1 of 1 found the following review helpful:
Making a difference Nov 05, 2006 This book takes you through the writers journey as he learns of the situation in Palestine and the lives of the children in a refugee camp. Honest and open and keen to communicate his feelings on his experiences, Fabrizio gives the reader and flavour of his time in Bethlehem. A good introduction to the conflict and some ideas for how people can get involved.
1 of 1 found the following review helpful:
Review by New York Times best-selling author Ellen Tanner Marsh.

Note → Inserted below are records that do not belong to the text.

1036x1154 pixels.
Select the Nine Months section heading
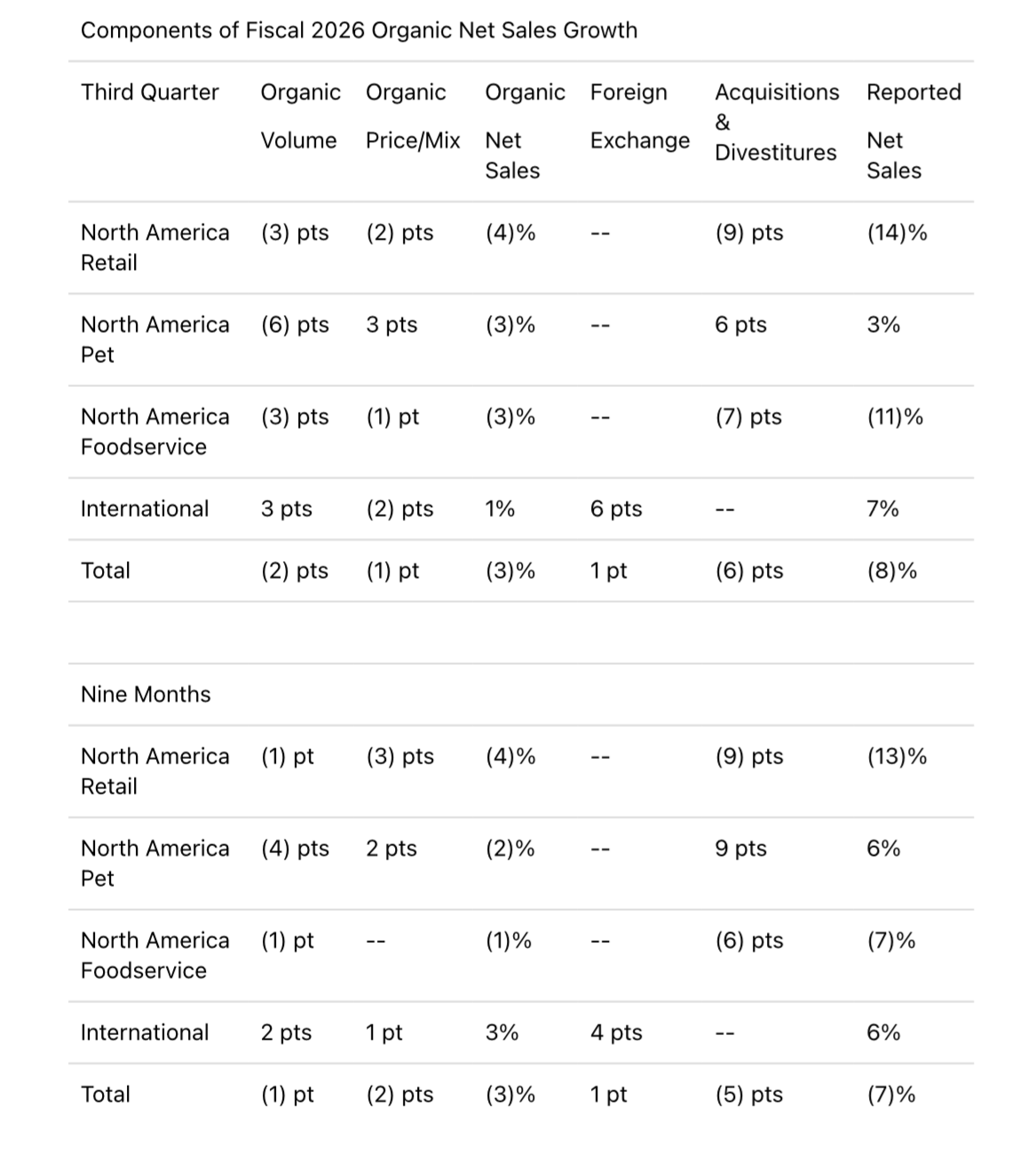click(146, 694)
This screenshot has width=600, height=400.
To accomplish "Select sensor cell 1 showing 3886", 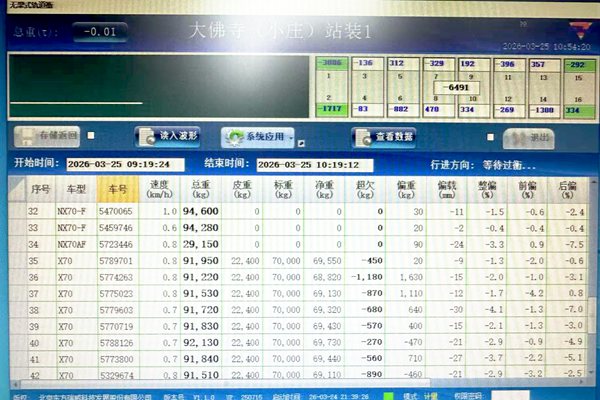I will pos(330,64).
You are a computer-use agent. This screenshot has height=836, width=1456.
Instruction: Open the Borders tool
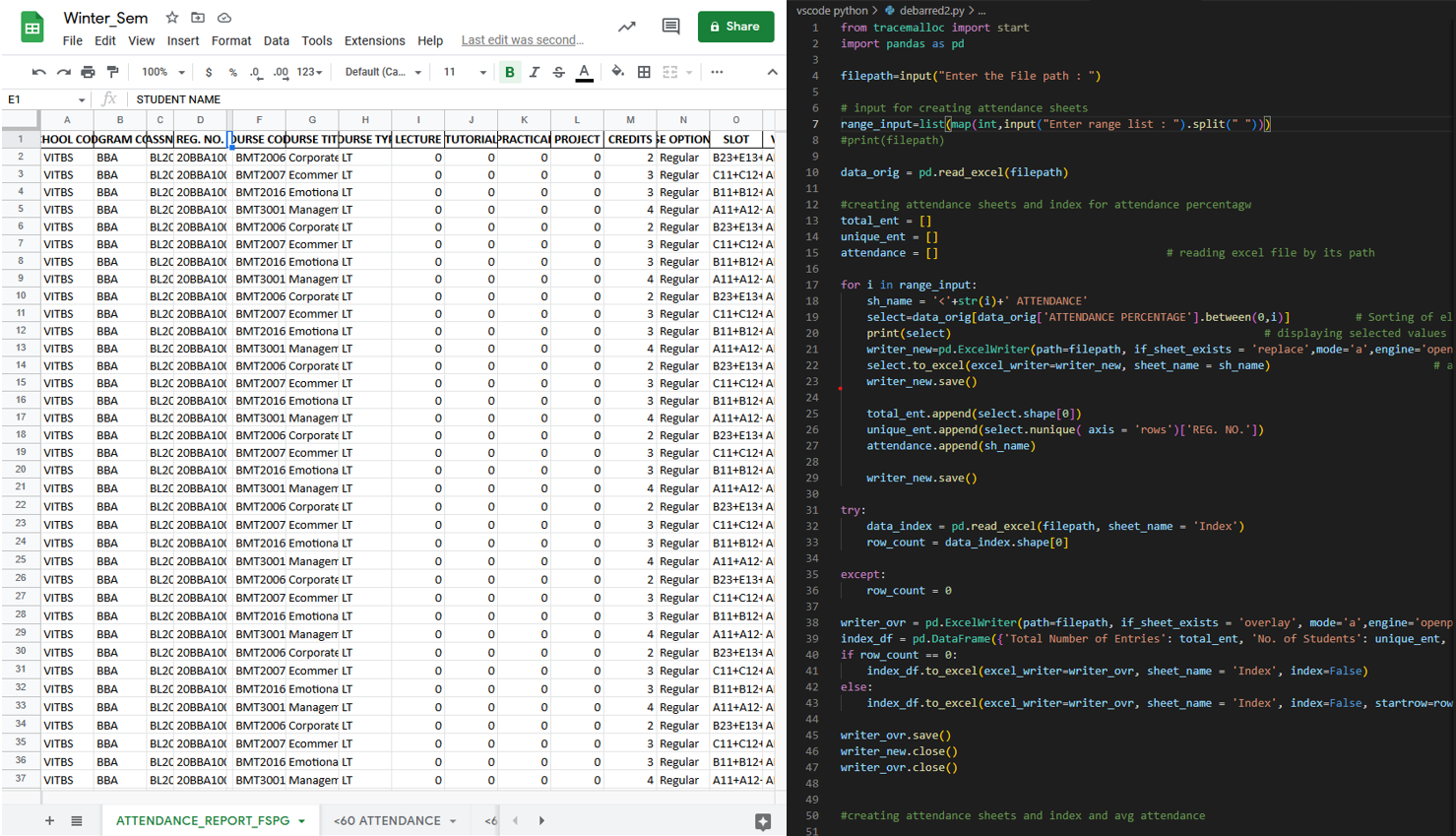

Aug 05, 2006 Review by New York Times best-selling author Ellen Tanner Marsh.
One of the great tragedies of the Israeli/Palestinian conflict is that there are no real winners on either side. While much news is focused on Hamas and the actions of terrorists, not enough attention targets the desperate struggle of the Palestinian people who feel they are living in exile. Since August 2003, economist and author Fabrizio Galimberti spent time volunteering in a Palestinian refugee camp. While there, he chronicled his experiences, e-mailing them home to his grown children, as if he were "watching history through a keyhole." And now, at their urging, he has collected these experiences into a shocking, stirring, and heartbreaking book.
Through Galimberti's eyes, we see and hear and experience the grief, joy and unquenchable life force that is Palestine. He takes us to the Aida Camp, which currently holds over 4,000 people, and to the Old City of Hebron, the only place in Palestine where Israelis and Palestinians live side by side, and where suffering and injustice are rampant. Here, Galimberti reports, the Palestinians do not dare to go out at night and their children must be accompanied to school to ensure they are not attacked by settlers' kids. Galimberti believes that this is a deliberate attempt to make living so uncomfortable for the Palestinians that they will leave. But where, he wonders, can they go?
With the addition of powerful and often heartbreaking photographs, Galimberti provides an intimate look into a terrible situation. All royalties from his work will be donated to the Lajee Center of Aida Camp in Bethlehem. Meanwhile, Letters From Palestine is a brave and moving historical record of a people living with incessant flare-ups of violence and with the terrible slow trampling of their spirit.